Depending on the type of experiment you’ve designed, I’d recommend taking a look at the experiment results over time:
- There could be major novelty effects. I’ve seen many tests where we’ve changed an icon, or changed the color of a button, naively pronounced “People are doing this 2x more!” on the first day and then realized the effects were close to 0 the following days.
- There could be early adopter effects. If you are experimenting on mobile apps, often times your experiments are shipped on the latest release of your app. So the users experiencing the test are not only daily active users (who are likely more engaged than weekly actives or monthly actives), but also are engaged enough to be updating their apps promptly and frequently.

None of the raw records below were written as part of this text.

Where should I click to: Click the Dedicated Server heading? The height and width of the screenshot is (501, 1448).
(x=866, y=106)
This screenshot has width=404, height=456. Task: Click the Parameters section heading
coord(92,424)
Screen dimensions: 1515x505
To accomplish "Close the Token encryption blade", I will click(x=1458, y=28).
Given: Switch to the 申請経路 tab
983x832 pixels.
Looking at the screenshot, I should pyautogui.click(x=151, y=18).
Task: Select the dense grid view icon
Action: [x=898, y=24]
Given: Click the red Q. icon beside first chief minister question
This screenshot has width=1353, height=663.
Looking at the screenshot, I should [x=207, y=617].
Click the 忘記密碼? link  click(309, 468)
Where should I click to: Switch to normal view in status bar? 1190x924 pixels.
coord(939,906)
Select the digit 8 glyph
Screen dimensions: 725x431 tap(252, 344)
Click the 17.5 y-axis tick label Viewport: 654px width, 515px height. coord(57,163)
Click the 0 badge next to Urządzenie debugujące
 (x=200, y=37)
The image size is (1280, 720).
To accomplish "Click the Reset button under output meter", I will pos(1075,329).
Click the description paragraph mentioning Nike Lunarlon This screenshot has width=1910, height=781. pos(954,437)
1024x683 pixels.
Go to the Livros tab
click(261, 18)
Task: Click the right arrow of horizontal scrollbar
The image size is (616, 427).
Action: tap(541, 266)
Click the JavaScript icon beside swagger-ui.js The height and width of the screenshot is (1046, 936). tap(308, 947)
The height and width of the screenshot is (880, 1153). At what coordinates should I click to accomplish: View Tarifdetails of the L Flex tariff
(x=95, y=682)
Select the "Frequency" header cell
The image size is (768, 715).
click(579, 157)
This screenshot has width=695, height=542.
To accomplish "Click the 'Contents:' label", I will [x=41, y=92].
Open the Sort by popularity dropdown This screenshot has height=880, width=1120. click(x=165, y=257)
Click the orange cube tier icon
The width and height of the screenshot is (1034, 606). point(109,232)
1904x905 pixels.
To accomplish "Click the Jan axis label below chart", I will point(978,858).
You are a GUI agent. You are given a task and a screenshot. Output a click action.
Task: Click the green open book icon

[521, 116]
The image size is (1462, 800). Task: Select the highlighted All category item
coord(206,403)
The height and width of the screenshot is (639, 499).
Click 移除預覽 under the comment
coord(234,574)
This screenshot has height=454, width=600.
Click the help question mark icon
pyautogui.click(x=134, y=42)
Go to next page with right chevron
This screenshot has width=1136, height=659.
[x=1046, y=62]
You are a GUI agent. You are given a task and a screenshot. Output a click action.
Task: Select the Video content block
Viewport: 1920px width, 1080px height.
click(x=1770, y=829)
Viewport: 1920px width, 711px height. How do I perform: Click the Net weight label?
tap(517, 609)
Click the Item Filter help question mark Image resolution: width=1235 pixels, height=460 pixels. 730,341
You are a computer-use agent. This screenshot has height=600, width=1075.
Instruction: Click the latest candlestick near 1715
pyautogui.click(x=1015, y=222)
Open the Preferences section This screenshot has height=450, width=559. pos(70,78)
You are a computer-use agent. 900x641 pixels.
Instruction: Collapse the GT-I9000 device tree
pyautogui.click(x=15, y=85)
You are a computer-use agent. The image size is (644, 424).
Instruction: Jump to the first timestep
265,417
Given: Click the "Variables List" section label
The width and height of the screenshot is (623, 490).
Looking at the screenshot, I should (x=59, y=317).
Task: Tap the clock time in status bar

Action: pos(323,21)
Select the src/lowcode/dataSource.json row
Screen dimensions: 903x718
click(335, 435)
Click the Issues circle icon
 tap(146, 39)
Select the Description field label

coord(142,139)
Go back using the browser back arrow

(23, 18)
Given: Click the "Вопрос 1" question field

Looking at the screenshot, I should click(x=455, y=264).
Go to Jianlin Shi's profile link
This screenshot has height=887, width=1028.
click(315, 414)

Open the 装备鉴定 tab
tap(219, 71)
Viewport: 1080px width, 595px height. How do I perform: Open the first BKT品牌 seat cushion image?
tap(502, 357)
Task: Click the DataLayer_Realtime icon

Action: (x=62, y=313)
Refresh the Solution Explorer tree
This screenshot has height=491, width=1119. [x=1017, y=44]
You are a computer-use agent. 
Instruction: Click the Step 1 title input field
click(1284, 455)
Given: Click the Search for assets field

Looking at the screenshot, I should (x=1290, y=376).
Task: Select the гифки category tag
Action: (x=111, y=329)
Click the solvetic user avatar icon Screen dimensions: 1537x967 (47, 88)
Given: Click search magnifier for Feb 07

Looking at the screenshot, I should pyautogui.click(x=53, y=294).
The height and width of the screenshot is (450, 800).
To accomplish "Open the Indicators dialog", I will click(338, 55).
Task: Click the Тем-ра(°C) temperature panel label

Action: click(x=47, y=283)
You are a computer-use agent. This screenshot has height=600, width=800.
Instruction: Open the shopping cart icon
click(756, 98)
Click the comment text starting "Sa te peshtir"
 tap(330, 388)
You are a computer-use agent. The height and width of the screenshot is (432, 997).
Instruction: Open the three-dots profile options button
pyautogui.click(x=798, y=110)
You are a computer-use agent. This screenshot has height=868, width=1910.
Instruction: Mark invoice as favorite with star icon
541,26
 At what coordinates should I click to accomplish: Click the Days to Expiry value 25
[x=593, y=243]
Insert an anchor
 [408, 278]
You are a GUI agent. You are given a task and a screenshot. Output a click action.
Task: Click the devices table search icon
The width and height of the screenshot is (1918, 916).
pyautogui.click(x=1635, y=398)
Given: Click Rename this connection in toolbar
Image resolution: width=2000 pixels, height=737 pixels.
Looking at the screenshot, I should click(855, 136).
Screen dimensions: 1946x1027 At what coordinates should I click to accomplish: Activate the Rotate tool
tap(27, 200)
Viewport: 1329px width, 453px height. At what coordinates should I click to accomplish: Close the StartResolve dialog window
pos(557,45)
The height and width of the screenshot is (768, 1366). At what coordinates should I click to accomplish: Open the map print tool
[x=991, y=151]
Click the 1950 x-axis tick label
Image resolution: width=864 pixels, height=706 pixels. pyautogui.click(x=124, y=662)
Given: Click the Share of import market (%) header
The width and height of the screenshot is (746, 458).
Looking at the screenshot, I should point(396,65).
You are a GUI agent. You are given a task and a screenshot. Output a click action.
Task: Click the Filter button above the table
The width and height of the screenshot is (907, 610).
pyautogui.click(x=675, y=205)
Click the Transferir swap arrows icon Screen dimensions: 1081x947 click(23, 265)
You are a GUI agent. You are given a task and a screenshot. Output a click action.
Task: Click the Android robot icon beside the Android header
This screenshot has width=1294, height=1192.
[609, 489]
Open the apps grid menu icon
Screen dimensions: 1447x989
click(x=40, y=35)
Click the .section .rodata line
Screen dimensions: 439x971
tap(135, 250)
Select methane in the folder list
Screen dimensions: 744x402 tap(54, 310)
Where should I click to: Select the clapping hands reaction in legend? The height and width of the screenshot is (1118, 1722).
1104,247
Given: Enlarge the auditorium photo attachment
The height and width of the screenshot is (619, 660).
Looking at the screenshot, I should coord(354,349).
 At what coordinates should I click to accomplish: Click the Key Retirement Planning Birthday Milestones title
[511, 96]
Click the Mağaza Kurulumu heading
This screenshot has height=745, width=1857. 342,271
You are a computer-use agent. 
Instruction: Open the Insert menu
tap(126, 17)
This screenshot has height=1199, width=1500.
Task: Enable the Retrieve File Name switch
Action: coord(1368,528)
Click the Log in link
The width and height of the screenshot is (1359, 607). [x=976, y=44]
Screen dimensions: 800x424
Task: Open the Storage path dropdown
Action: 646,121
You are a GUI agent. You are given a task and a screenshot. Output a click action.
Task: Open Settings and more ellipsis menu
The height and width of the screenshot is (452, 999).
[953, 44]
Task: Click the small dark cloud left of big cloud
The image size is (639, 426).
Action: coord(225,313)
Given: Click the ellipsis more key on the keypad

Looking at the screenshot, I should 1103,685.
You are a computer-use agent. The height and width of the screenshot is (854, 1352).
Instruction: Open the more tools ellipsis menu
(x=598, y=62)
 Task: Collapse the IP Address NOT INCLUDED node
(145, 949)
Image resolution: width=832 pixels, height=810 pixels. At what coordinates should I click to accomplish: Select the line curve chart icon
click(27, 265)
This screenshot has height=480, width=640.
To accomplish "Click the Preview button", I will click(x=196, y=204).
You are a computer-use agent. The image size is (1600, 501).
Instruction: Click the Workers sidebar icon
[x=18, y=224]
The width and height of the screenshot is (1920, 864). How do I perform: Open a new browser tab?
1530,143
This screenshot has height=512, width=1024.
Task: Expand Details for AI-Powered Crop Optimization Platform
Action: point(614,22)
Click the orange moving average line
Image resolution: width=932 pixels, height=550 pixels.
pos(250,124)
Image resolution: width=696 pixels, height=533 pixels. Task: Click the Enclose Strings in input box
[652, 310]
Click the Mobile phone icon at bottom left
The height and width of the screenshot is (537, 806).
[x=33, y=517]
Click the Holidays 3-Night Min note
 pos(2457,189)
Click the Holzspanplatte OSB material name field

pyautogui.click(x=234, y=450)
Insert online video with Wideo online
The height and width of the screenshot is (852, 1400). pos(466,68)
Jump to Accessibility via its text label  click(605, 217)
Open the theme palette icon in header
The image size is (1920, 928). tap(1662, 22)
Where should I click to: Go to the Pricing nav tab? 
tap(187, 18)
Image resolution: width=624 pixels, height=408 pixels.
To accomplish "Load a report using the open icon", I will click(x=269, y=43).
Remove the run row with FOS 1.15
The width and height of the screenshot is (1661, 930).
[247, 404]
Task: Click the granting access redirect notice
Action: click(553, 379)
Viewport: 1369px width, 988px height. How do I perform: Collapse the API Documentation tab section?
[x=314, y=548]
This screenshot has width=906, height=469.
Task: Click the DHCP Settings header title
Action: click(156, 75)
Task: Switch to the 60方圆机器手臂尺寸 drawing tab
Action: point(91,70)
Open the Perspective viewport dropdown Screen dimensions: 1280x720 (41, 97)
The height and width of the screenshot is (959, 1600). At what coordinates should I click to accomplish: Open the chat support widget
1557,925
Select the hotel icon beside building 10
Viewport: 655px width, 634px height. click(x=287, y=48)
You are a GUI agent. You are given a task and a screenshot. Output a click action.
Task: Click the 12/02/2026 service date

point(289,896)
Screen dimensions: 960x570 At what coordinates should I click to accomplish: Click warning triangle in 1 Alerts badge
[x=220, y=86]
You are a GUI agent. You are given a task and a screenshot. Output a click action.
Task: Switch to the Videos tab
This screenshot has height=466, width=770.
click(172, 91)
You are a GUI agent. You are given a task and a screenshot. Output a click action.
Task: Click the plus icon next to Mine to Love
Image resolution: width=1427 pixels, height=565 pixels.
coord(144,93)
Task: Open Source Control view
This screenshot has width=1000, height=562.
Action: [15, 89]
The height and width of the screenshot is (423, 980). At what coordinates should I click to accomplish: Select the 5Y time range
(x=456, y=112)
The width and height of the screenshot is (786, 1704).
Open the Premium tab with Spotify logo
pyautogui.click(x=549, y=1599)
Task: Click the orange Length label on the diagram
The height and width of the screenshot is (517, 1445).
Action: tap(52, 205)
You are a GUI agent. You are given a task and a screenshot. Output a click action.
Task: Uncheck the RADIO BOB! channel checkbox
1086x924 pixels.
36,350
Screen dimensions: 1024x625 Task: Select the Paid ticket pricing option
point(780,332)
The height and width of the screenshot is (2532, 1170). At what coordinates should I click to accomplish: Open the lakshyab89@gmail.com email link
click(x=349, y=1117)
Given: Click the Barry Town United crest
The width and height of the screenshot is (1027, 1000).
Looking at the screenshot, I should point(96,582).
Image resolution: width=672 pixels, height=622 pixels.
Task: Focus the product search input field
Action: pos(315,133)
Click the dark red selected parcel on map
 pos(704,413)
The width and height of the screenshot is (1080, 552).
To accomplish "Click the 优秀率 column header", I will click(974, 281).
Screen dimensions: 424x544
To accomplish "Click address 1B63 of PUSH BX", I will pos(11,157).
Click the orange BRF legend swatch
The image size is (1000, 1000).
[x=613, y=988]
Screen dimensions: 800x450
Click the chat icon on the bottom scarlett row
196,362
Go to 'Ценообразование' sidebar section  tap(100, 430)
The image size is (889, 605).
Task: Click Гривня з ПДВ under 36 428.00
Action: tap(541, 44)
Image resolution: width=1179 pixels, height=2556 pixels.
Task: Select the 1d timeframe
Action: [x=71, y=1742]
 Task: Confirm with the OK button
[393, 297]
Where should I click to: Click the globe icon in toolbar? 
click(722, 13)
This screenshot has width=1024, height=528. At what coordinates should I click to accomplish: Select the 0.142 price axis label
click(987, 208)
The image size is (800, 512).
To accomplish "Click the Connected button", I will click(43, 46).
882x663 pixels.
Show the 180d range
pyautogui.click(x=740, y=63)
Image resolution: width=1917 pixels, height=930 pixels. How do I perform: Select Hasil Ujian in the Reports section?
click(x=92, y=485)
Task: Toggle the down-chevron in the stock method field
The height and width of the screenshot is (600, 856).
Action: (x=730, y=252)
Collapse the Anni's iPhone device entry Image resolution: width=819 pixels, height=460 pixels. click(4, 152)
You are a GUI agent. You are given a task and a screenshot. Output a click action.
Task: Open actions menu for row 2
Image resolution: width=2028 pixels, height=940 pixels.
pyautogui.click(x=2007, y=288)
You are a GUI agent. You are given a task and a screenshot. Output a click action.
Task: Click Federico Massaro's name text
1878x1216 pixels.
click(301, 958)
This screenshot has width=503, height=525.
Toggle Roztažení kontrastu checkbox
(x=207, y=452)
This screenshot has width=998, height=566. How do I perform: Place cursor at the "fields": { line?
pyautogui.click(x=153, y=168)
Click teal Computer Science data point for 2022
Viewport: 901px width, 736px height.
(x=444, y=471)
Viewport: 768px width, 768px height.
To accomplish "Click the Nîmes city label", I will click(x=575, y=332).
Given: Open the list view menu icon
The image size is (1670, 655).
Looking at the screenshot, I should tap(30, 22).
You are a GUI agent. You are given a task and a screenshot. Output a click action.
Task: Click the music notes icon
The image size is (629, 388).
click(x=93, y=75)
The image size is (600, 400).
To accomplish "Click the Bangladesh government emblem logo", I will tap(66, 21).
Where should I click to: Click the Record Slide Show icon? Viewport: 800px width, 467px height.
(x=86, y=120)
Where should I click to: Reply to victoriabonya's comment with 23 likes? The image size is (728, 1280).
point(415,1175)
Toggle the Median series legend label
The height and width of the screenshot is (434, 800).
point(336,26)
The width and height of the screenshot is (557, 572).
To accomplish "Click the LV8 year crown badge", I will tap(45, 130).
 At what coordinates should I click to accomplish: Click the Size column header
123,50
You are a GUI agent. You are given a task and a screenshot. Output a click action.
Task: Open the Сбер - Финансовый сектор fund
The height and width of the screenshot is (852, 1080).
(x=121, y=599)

- People learn new behavior. In cases where we’ve made drastic changes to the core experience, sometimes we’ve seen major hits to all metrics that proxy for user experience – e.g. user retention, reviews, revenue. But with things that do shake up the whole app, looking at the results over time allows you to know if this is either a one-time step change in the way people use the app, if it’s a continuous negative spiral, or if people adjust to the new experience over time.
I’m all for easy A/B testing tools with clear visual snapshots, but let’s be mindful that in data, there can be more to the story.